December 28, 2012 Time Capsule 5 Comments

I wrote weekly editorials for a boutique industry newsletter for several years, anxious for both audience and income. I learned a lot about coming up with ideas for the weekly grind, trying to be simultaneously opinionated and entertaining in a few hundred words, and not sleeping much because I was working all the time. They’re fun to read as a look back at what was important then (and often still important now).

I wrote this piece in March 2008.

In a Capitalist Society, Somebody Will Always Sell a Fat Man a Speedo or an Unprepared Hospital a Clinical System
By Mr. HIStalk

mrhmedium

One great thing about capitalist America is that people will sell you anything you can afford, even if you’re likely to do something stupid with it. Klutzes can get chainsaws. Fat guys can buy Speedos. Elected officials can hire prostitutes.

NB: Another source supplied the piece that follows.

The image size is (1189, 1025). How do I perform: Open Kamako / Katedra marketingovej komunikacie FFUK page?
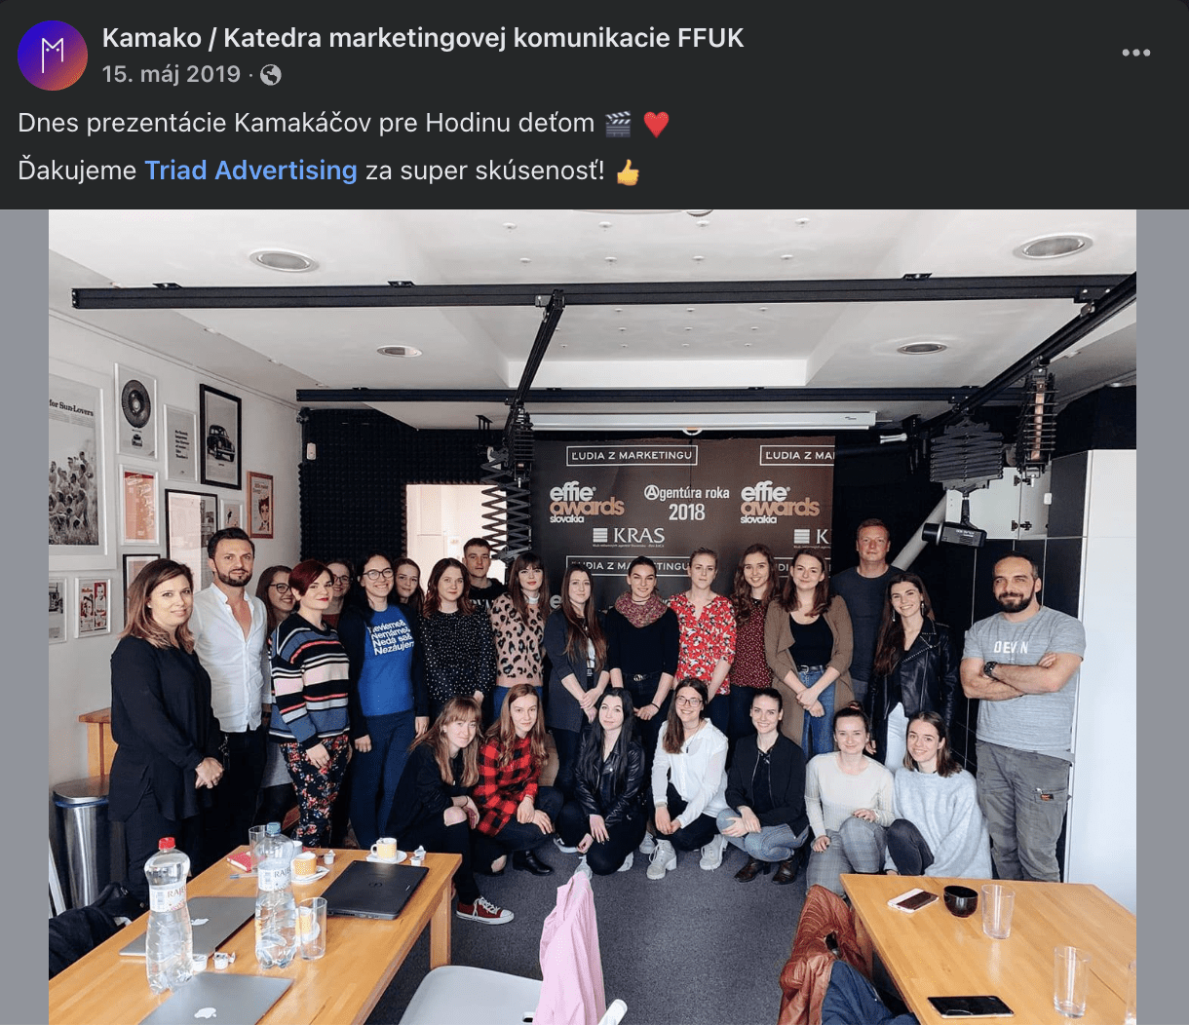click(x=423, y=38)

And hospitals with minimal chance of success can buy clinical information systems.

Any IT system can be misused. It’s the clinical ones that usually create the most awe-inspiring mushroom clouds, however. They come with irrationally high hopes, require the unwavering participation of stressed clinical users, and push the competency limits of both vendors and hospital IT shops.

The hospital loses millions. The vendor loses reputation points. Patients lose the chance for better or less-expensive outcomes. Money talks, however, so the customer signs on the line which is dotted, gets one last handshake from the salespeople they’ll never see again, and eventually realizes the magnitude of what’s required to get value from their big-ticket purchase. Gulp.

Would-be clinical systems customers are like that crazy 16-year-old driver down the street, except no learner’s permit or exam is required, just cash. Hospitals perform endless vendor due diligence, but those vendors don’t return the favor by saying, "Our analysis tells us that you’re going to be an unsuccessful customer who will bad-mouth us for your own shortcomings, so we’ll pass."

Let’s stretch reality by pretending that vendors might actually turn down prospects that are sure to fail. What kind of questions should they ask?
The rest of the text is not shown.